Les pecheros étaient avant tout des personnes devant s'acquitter d'un impôt. Il n’y a pas de définition synthétique mais une accumulation de cas particuliers personnels d'exonération de cet impôt : les privilégiés par leur état (noblesse, par ailleurs assujettie aux lanzas, et clergé), par des lois spécifiques à certaines régions, par grâce royale, etc.
Comme il revenait à l'assemblée des Cortès d'approuver ces impôts, les privilégiés cessèrent d’être impliqués dans ces dernières, ce qui explique en grande partie la condition de cette institution et ses relations avec la monarchie espagnole ; à la différence, par exemple, d’autres cas comme les parlements anglais ou les États Généraux français, différents l'un de l'autre.

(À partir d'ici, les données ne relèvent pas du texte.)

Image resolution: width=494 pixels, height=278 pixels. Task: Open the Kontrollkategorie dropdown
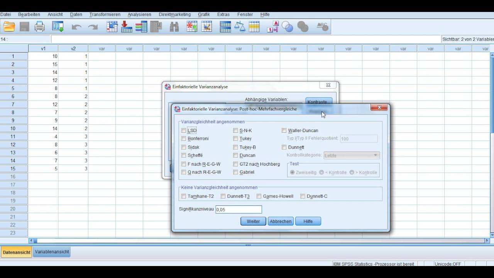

L’ordonnance d’Alcala prévoyait l’inscription des pecheros sur les tableaux des monnaies et mesures afin d’éliminer de nombreuses façons de ne pas payer l’impôt.
Pechar se comprend comme payer les impôts et il existe certains impôts nommés « pechos » ou « pechas » en Navarre et Aragon. On peut le considérer les pecheros dans son usage habituel comme un synonyme de « tiers état » ou de « bien commun » mais beaucoup plus improprement comme les « contribuables » des états modernes.